DATASET ENTRIES:
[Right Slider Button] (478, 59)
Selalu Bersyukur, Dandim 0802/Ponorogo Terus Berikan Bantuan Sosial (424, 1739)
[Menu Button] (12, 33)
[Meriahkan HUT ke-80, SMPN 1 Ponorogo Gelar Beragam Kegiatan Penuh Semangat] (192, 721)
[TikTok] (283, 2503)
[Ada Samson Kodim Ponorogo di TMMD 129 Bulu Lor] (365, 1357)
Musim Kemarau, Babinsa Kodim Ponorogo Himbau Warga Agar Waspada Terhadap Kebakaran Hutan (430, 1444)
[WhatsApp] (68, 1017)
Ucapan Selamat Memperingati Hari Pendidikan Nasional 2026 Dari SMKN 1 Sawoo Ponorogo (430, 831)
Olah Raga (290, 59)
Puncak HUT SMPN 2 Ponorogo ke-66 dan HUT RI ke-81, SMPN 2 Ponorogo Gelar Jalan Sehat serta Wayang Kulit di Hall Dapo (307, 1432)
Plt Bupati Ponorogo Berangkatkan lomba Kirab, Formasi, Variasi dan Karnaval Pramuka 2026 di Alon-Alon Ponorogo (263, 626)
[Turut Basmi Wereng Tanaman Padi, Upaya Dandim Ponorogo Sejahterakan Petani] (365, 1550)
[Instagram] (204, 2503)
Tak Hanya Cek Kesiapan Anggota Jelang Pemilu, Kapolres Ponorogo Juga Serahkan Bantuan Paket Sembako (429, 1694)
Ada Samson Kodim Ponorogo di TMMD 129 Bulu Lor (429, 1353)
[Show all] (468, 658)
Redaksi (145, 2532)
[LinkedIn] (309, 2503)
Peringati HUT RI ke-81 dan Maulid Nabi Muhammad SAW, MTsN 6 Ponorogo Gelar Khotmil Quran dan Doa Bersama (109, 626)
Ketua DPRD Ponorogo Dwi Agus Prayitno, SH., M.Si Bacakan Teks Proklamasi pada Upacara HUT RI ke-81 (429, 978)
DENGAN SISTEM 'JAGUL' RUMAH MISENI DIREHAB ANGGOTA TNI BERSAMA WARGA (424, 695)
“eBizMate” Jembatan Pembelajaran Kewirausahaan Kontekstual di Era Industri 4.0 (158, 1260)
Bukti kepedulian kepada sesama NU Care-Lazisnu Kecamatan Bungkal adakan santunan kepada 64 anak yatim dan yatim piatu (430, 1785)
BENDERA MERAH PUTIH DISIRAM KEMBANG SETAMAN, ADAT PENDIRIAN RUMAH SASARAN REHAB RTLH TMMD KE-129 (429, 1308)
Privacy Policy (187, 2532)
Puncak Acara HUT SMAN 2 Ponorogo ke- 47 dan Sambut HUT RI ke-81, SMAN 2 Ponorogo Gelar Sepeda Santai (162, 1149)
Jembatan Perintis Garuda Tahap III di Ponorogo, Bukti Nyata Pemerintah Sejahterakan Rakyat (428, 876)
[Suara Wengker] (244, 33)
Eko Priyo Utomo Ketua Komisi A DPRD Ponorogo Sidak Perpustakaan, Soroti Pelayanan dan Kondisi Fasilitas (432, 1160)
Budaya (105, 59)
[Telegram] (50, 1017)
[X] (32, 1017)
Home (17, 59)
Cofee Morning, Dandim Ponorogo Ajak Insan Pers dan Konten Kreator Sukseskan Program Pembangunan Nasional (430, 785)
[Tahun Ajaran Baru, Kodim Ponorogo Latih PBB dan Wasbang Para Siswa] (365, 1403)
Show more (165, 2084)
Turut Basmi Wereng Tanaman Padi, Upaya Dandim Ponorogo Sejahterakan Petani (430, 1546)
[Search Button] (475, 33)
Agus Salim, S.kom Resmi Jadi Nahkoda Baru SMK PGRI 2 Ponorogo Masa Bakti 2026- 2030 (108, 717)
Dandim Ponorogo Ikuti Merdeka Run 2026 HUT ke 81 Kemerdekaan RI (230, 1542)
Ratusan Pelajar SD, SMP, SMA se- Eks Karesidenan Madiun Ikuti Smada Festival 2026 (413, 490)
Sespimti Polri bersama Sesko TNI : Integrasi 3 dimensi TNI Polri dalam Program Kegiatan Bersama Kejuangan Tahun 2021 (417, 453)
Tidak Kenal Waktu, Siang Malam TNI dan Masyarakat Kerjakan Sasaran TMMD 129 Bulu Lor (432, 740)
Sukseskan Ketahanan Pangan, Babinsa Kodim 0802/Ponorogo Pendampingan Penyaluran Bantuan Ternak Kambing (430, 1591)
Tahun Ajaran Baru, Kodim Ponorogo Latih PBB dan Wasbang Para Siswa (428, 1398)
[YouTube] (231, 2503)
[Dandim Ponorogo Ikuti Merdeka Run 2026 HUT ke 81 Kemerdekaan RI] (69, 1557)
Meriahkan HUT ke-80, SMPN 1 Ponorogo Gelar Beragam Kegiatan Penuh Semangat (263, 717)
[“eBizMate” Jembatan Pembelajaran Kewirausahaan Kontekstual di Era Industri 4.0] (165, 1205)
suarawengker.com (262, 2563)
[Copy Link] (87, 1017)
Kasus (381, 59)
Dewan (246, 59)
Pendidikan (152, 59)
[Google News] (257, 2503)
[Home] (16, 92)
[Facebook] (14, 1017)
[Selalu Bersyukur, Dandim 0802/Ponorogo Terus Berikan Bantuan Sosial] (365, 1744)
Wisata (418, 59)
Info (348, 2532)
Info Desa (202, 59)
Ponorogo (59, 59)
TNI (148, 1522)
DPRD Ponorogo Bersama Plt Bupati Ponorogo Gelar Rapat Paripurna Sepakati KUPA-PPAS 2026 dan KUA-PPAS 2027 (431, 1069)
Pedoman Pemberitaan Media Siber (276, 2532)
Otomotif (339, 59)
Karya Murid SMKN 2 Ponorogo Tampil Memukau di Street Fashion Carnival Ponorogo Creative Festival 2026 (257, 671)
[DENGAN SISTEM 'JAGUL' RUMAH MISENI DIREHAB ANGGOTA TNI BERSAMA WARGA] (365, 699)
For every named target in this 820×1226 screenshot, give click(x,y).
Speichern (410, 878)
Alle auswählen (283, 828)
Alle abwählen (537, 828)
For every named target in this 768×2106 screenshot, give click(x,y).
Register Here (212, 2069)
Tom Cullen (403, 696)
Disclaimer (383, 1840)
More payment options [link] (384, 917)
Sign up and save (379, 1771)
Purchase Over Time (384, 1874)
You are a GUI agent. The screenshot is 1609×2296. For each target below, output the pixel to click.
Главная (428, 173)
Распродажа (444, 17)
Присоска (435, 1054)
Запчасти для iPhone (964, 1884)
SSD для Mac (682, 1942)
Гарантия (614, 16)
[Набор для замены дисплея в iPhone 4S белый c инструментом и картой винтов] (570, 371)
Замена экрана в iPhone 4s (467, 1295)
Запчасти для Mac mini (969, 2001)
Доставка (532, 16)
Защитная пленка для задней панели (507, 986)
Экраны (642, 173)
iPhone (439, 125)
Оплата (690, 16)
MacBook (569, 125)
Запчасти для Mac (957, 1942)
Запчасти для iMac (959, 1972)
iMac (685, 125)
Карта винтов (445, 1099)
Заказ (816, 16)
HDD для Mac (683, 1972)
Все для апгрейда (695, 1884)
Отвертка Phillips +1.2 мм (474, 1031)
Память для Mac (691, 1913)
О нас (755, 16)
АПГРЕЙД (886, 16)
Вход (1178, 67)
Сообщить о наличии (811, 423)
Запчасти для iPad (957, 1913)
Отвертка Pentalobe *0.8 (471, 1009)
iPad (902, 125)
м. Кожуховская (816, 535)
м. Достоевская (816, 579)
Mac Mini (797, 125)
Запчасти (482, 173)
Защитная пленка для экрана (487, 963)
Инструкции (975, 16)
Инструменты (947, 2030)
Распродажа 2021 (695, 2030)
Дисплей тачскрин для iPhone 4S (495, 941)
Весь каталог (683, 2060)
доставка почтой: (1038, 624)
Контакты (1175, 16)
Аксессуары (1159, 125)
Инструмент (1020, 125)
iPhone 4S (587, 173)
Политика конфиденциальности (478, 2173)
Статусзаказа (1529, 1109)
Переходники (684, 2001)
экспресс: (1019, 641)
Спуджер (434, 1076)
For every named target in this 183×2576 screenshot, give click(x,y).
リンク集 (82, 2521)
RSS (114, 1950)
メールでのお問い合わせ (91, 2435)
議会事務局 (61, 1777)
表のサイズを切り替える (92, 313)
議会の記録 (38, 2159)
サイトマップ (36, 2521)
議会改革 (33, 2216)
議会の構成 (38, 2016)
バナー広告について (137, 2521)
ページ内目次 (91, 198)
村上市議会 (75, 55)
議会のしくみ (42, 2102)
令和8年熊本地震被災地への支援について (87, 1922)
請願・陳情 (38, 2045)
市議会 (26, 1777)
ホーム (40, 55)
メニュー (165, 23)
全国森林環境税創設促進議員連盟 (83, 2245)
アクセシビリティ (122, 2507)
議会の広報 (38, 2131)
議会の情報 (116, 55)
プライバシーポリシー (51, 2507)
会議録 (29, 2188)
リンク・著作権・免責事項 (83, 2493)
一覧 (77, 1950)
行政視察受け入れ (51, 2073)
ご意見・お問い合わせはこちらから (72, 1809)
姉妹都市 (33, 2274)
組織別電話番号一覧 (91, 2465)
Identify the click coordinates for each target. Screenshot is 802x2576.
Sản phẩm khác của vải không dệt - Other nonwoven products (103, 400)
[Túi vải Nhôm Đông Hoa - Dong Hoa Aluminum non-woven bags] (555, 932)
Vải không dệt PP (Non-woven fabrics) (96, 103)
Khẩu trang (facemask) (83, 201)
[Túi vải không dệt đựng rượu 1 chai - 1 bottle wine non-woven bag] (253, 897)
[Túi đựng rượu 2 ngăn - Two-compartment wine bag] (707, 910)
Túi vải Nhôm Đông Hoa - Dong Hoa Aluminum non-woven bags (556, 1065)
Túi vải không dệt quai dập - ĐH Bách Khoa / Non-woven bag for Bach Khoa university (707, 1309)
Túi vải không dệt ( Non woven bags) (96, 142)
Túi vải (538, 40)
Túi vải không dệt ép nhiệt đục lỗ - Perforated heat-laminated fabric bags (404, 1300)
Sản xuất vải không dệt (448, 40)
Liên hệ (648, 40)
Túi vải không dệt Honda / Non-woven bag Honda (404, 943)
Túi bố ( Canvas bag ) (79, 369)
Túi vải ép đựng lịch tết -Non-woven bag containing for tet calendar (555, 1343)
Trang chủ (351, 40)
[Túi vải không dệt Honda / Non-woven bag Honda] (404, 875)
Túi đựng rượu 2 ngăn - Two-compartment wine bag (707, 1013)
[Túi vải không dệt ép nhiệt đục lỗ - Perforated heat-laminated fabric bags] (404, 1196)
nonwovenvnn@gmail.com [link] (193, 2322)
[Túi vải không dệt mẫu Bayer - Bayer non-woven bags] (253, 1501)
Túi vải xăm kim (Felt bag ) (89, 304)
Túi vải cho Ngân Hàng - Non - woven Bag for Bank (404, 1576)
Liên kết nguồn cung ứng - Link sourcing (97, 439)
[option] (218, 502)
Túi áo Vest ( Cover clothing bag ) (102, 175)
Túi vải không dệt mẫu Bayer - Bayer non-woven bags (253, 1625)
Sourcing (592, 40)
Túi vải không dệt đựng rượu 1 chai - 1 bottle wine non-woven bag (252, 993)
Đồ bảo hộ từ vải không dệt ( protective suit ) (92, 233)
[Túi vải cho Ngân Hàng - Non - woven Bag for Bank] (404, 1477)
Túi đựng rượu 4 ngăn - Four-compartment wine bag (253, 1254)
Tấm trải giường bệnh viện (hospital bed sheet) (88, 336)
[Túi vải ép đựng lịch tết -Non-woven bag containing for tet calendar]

TASK TO COMPLETE: Pick each line holding the word "Babinsa" out of the data and copy it.

FINISHED TASK:
Musim Kemarau, Babinsa Kodim Ponorogo Himbau Warga Agar Waspada Terhadap Kebakaran Hutan (430, 1444)
Sukseskan Ketahanan Pangan, Babinsa Kodim 0802/Ponorogo Pendampingan Penyaluran Bantuan Ternak Kambing (430, 1591)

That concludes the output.